Moreover, my wife and I are in this very painful situation. She is Android, and I'm iPhone. We're so pitifully ashamed that, rather than suffer the blue/green divide, we ended up resorting to WhatsApp, owned by the world's most heinous company, the one now desperately trying to make its name rhyme with better.

But where Lockheimer -- and, indeed, all tech types -- lose me is when they bleat about humanity and equity.

My eyes induce icicles when Google tries to shame Apple into acting according to Cupertino's supposedly higher standards. It's like mendacious presidents demanding the truth from others.

Could this be the same Google that is being sued by so many governments for its alleged penchant for non-equitous monopoly?

Could this be the same Google that's facing three antitrust lawsuits for allegedly -- and perhaps inhumanely -- manipulating searches?

This isn't the same Google that allegedly scares small businesses into lobbying on its behalf because -- again allegedly -- antitrust legislation would remove those businesses' names from search, is it?

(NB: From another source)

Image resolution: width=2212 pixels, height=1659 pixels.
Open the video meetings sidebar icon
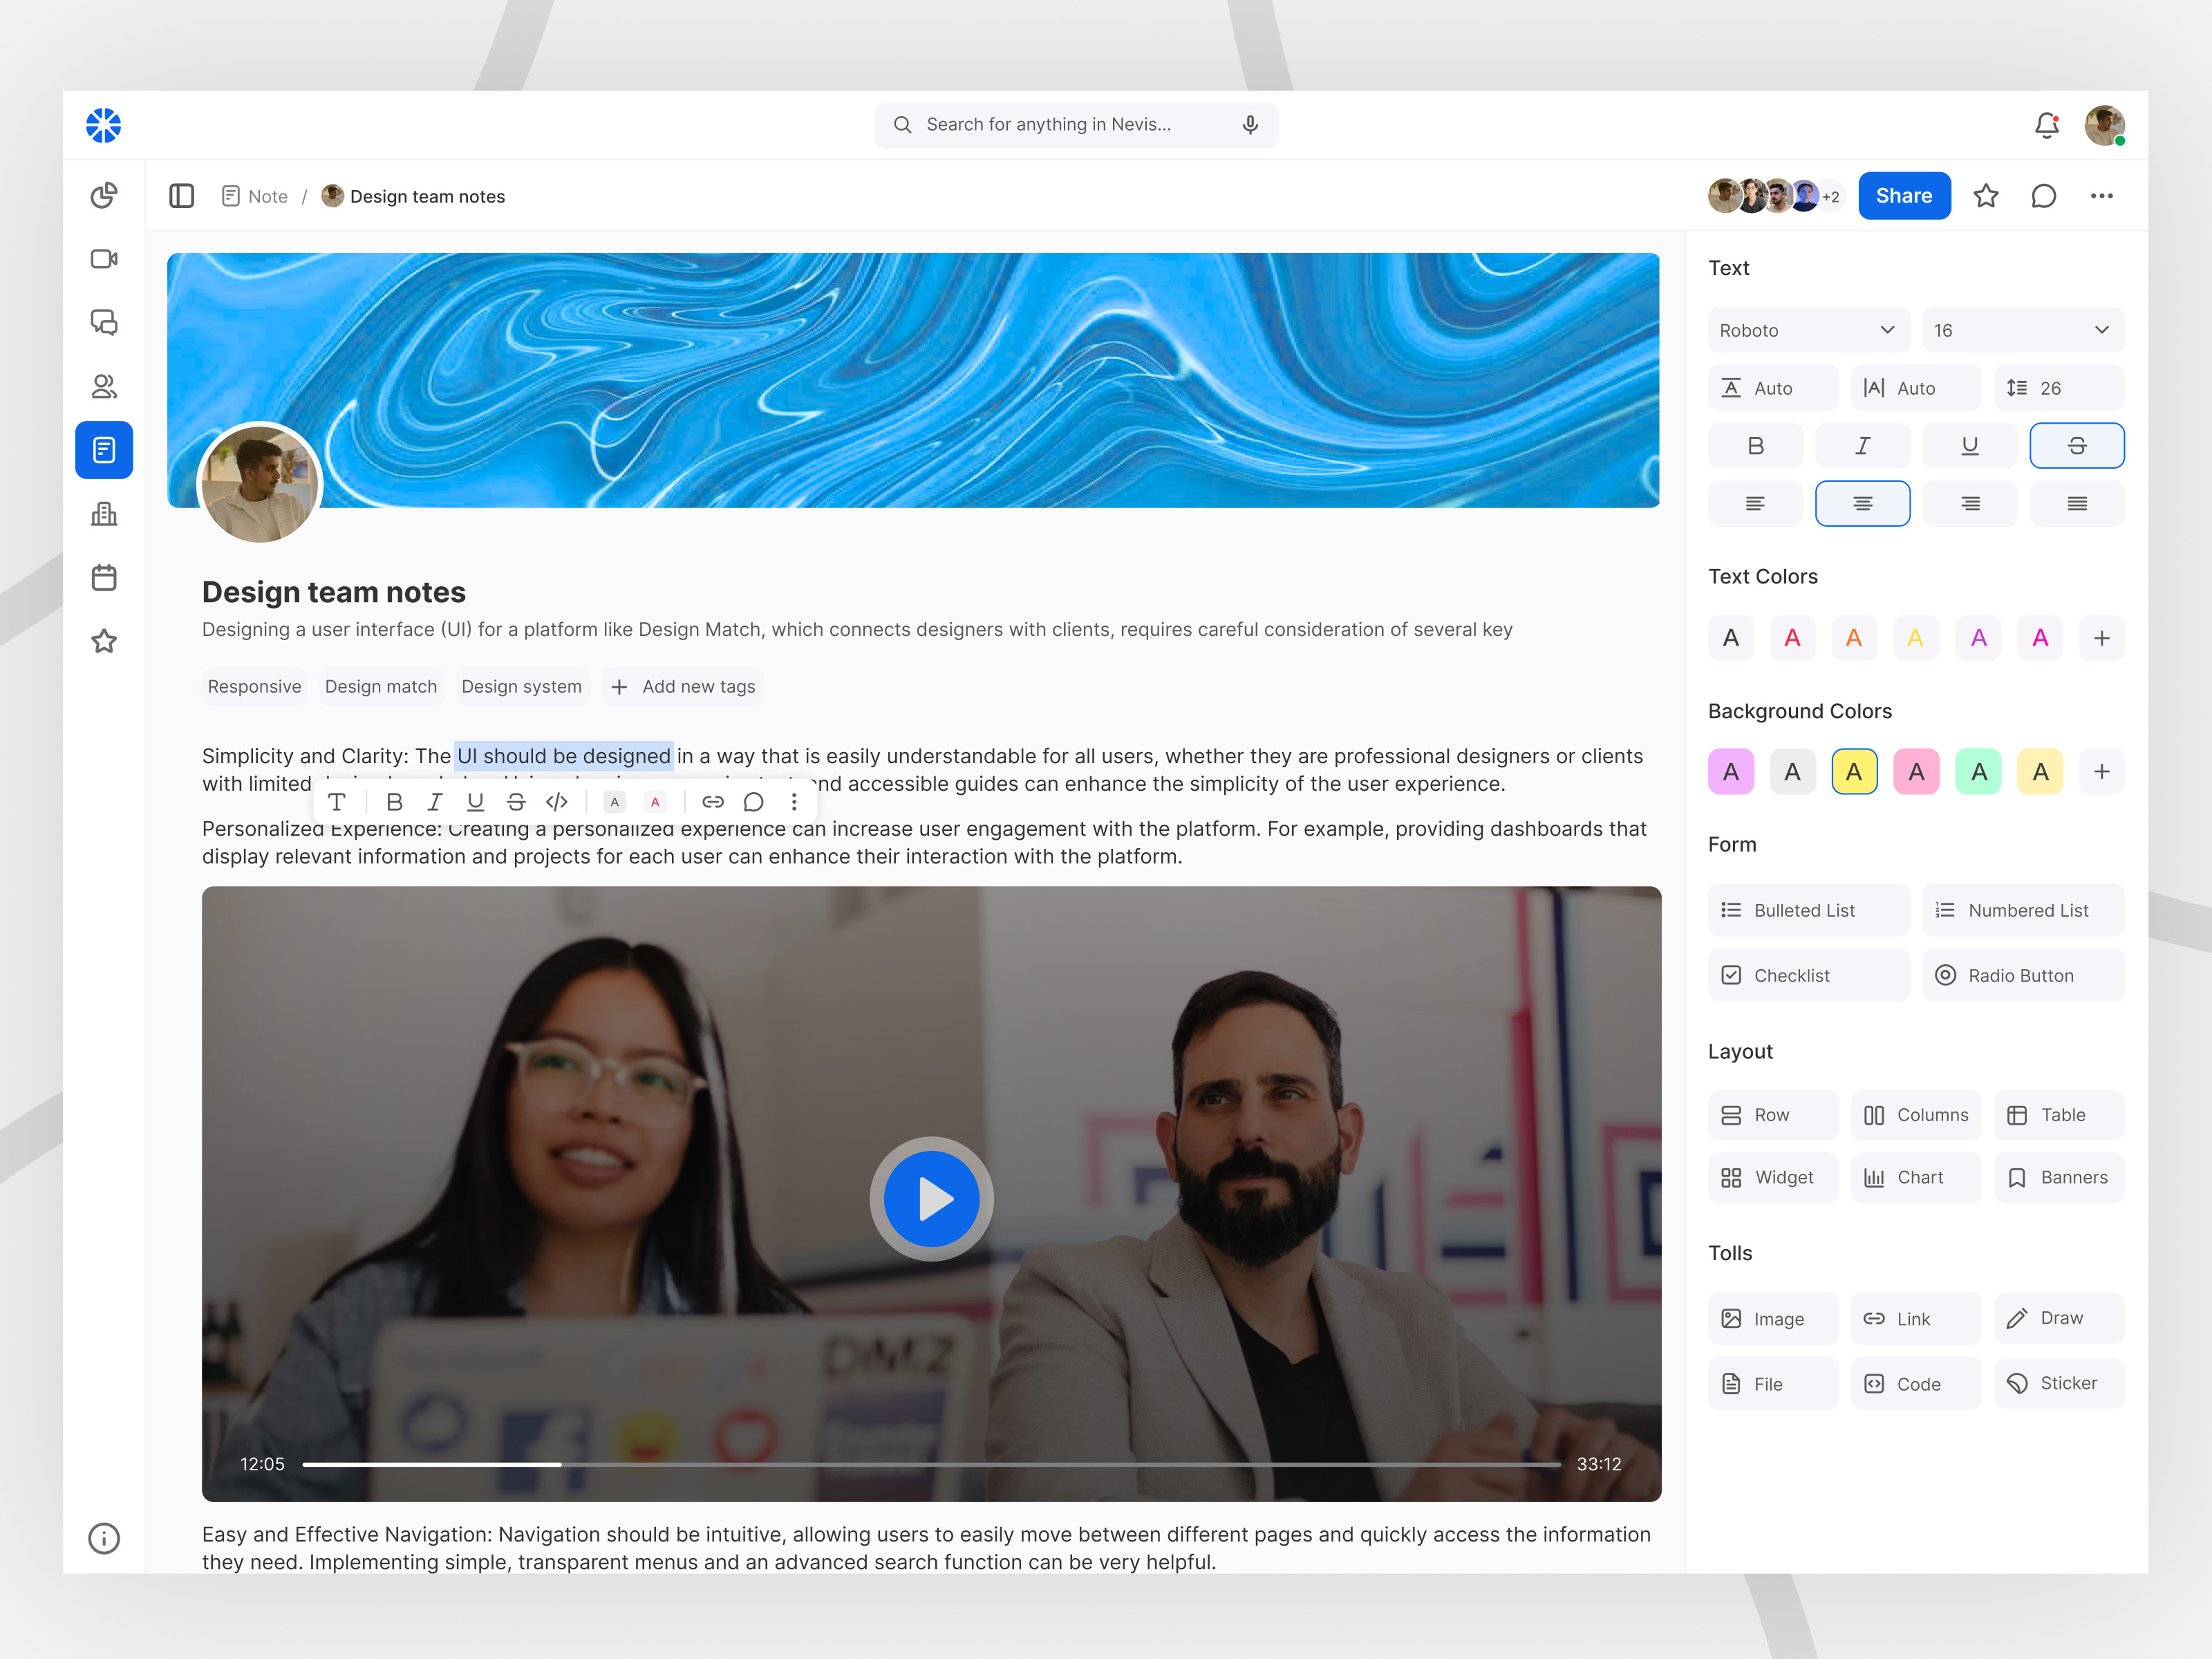point(104,259)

And wait, is this the Google that's flaunted human privacy to an occasionally risible degree and whose CEO then turns up at Congress and declares: "Our mission is to protect your privacy."

Is this the point where one should mention that RCS isn't end-to-end encrypted?

I'm being inhumane and inequitable, of course. It's not as if Google has tried to launch its own messaging products over the years. What's that, you say? How many? Well, 13 of them since 2011, when iMessage came into being.

Of course, Apple is run by deeply, cuttingly venal businesspeople who know when they're onto a good thing. Ever since Apple's founding, the company's whole ethos has revolved around the creation of a walled garden where its customers can graze in peace and partake of Apple's fine fertilizer.

But at least Apple has consistently attempted to support the need for a little, occasional privacy. (While still allowing Google to pay Apple enormous amounts to have Google search on iPhones.)

Perhaps, though, you have a fifty-foot-deep well of sympathy for Android-owning teens who can't play certain games with their iPhone friends.

Perhaps you, too, are a hurt Android user ostracized by arrogant iPhone-brandishing family members.

Please don't worry; Apple will relent. When it sees a good business reason to do so -- warm and fuzzy PR is sometimes, but not often, a good reason -- or it's forced to by law, that is.

Just as Google may one day choose to (be forced to) relent after reading headlines such as this: "Google is manipulating browser extensions to stifle competitors, DuckDuckGo CEO says."

That doesn't sound too equitable, does it?

That's because tech companies -- all of them -- rarely are.